# Assassin Snail vs Apple Snail



## Daniil (Oct 30, 2009)

Is it possible for Assassin Snail eat Yellow Apple Snail or Apple Snail can hide behind the door?


----------



## James He (Aug 24, 2009)

Daniil said:


> Is it possible for Assassin Snail eat Yellow Apple Snail or Apple Snail can hide behind the door?
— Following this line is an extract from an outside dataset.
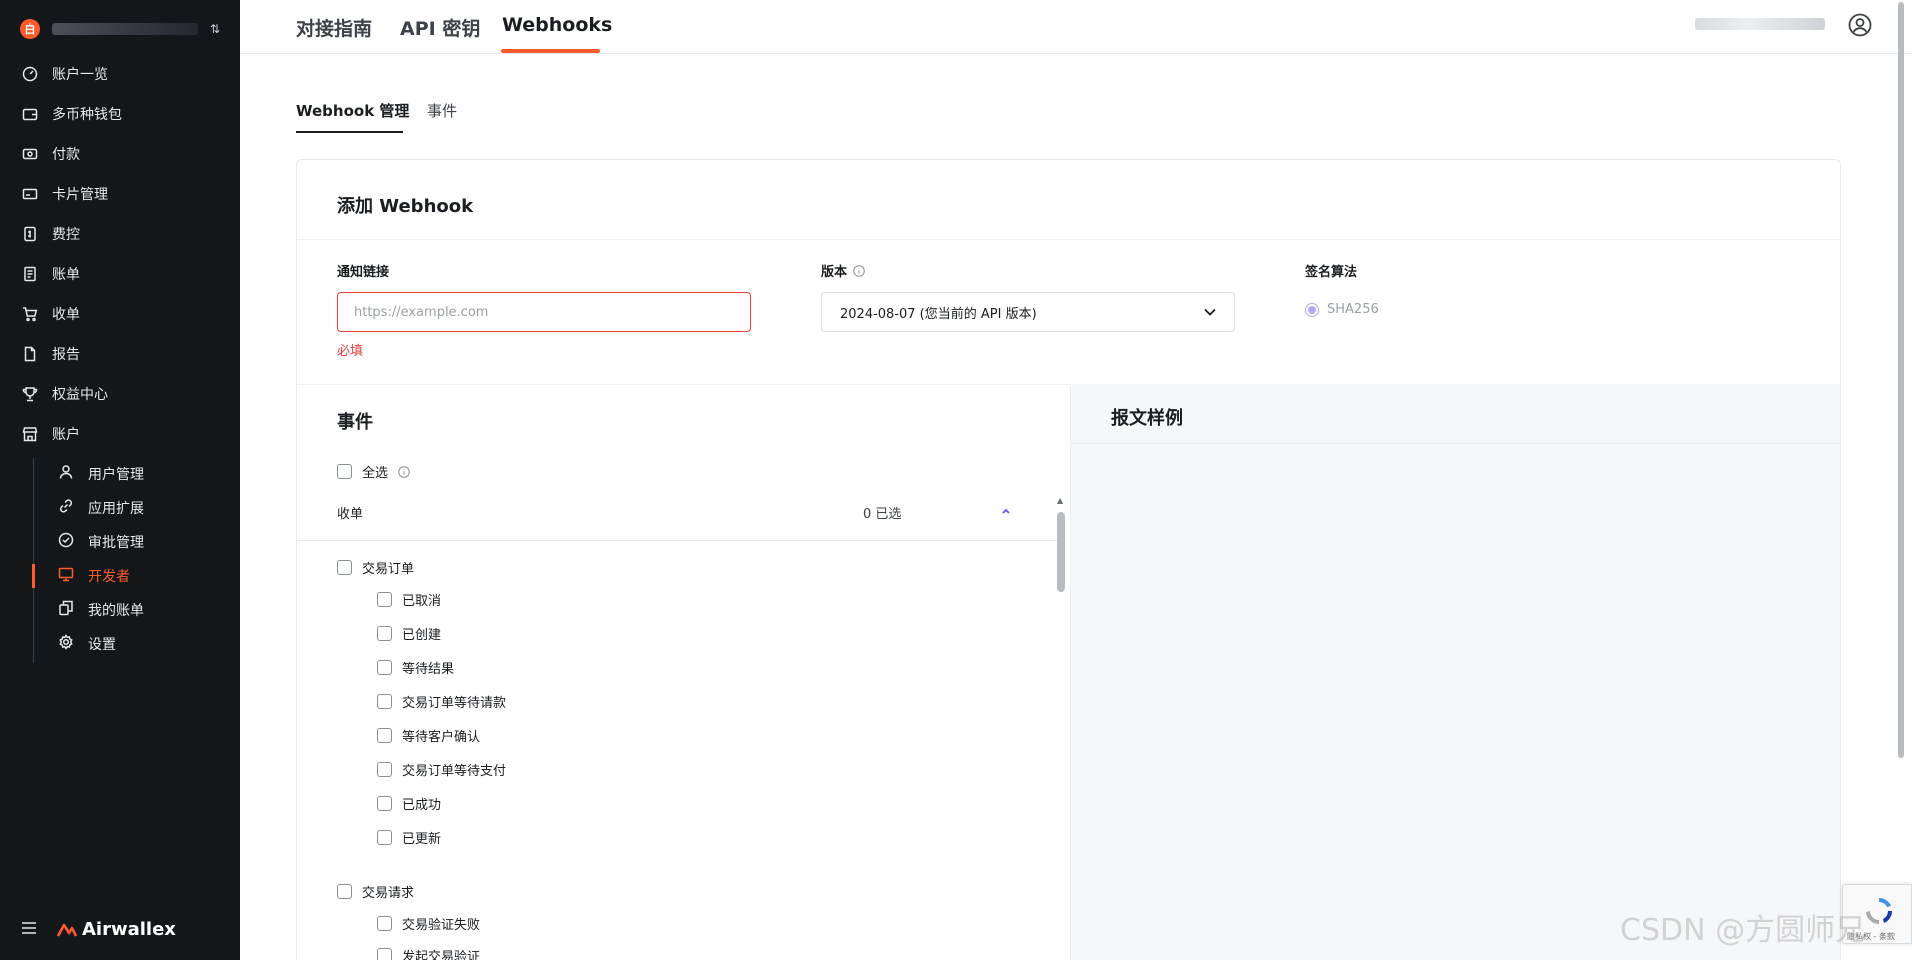  Describe the element at coordinates (1210, 312) in the screenshot. I see `chevron-down-icon` at that location.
Not a good idea to put two type of snail in same tank.

James


----------



## khanzer22 (Nov 30, 2009)

I had Assassin and Nerite snails in my tank and the Assassins don't bother the Nerites (too big for them I believe) but they're good hunters of ponds and MTS


----------



## Daniil (Oct 30, 2009)

Thank you


----------



## digital_gods (Apr 23, 2010)

Assassin Snail vs. Apple Snail sounds like something Myth busters should test. Who knows what Jamie would blow up in that episode.


----------



## Chrom0zone (Jun 4, 2006)

If the AS are hungry they will follow the slime path left by the other snails and they can gang up and kill the larger snails. 
I lost an Nertie that was about 3/4 of an inch. I did not see the hunt, only the aftermath (empty snail). I moved them out to a tank with only MTS, they got all the adult MTS in a few days.


----------